Aquel joven estudiante de Derecho a finales de los 50 había perdido a su patria chica, San Pedro de Macorís. Aquel organizador revolucionario había perdido casi la vida en las cárceles de la dictadura. Aquel desterrado en Puerto Rico había perdido su país más íntimo. Aquel joven revolucionario del 1965 había perdido a Jacques Viau, y antes a Manolo Tavárez Justo y a más de un guerrillero. Aquel joven locutor, presentador de televisión, publicista y poeta, se había lanzado luego a la ciudad, al cigarro, a los amigos, con una sensación de estar “avanzando entre cadáveres”.

Vida más intensa en aquellos años sesenta, en verdad que no encuentro todavía. En sus cuentos y poemas está toda esta vida concentrada, dirimida, rota, recompuesta.

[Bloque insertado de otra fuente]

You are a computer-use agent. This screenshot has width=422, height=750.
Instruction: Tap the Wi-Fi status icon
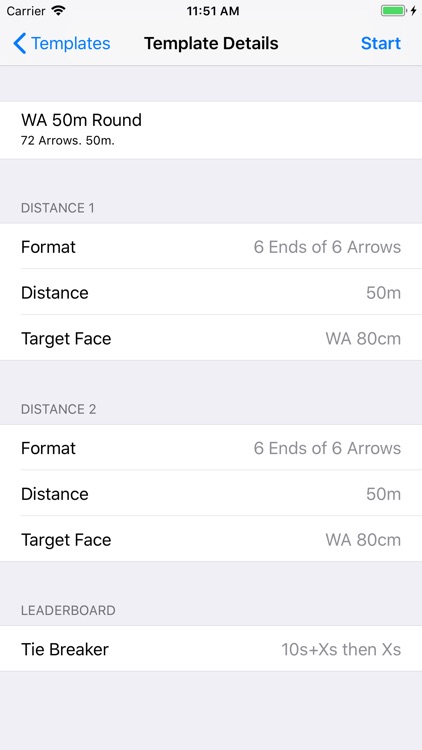coord(58,11)
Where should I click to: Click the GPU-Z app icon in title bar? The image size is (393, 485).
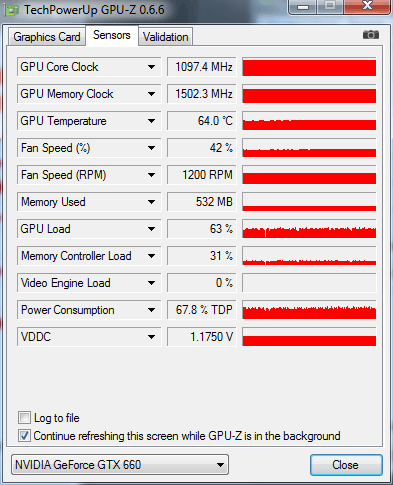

René del Risco vivió en los meandros de la desterritorialización. Si hay una marca que lo diferencia frente a todo el resto de su generación, y aún de sus antepasados, fue la asunción de su yo.

No compartió los sentidos épicos de la muerte de los poetas sorprendidos. Aunque se dejó llevar de la gracia lorquiana y naturalmente de lo nerudeano, filtrado por la Generación del 48, pronto buscó paisajes más íntimos. A diferencia de sus compañeros generacionales, la mayoría interesados en el teatro y los temas de la clasicidad griega, lo suyo fue el cine, la televisión, la atención a una Beat y a un Pop que entonces aterrorizaban la conciencia universitaria.

“El viento frío” (1967) se ha convertido en el libro por excelencia de la modernidad dominicana. Al leerlo tengo que oir por algún lado cierto solo de algún Coltrane en cualquier azotea de Ciudad Nueva.
Libro incomprendido en su tiempo, tachado como expresivo “de la frustración pequeño burguesa”, es aún un imán que nos devuelve a cualquier día de esta ciudad, a cualquier por ahí afuera.

Tendría uno que imaginarse al poeta en aquellos tiempos duros del segundo lustro de los 60. Figurarse la máquina tecleando y el corazón sin poder darle tregua. Y sin embargo, en el transcurso de ese tiempo –y hasta 1972-, vemos levantarse una obra breve, compacta, sin desperdicio. Pensar en las discusiones, en las trincheras que a veces ahogaban la imaginación, en las tensiones que debían ser las estéticas de “ciudades incendiadas” y “lo mejor al campo” y “del campo a la ciudad”.

De aquella generación tendremos que pensar en Antonio Lockward Artiles y su constancia en el compromiso social, político. También en Juan José Ayuso y su fina dilucidación de esos alardes macheteros que a nadie convencen. Seguiremos con los dos más jóvenes de aquellos tiempos, Norberto James Rawlings y Enriquillo Sánchez, asumiéndose en lo que de verdad tienen las venas y lanzándose al calor de lo que acontece allá afuera. Y naturalmente, pensaré en Miguel Alfonseca, la zona más cerca e idéntica a nuestro autor...

Treinta años sin René del Risco han sido como la subida y caída de antorchas, islas y puños. La generación que inmediatamente le siguió, la autodenominada de “post-guerra”, se ahogó en sus propias llamas. No siguió ese camino de apropiación del yo. Le cantó tanto a los héroes revolucionarios y a la Historia que se olvidó del callejón, del tigueraje, de la alegría de la esquina y de radito prendido que es tanto parte del paisaje como aquella cordillera o este río.

En los ochenta el paisaje literario comenzó a recomponerse con la Poesía de la Crisis. Al final las proclamas concluyeron y el sujeto volvió a sus márgenes más inmediatos e íntimos.

Desde entonces estamos en esa búsqueda de lo más misterioso en lo más cercano, de lo más infinito dentro de lo más simple. Finalmente se recupera la irreverencia ante el sí-mismo, la inseguridad como un estado normal y no como síntoma de flaqueza.

Ahora hay letras que nos persiguen o indecisiones que nos soportan o esa noción de que uno no sabrá si romper la magia al volver a los viejos lugares.

En treinta años sin René del Risco en el barrio comienzan a encontrarse las banderas del viento frío.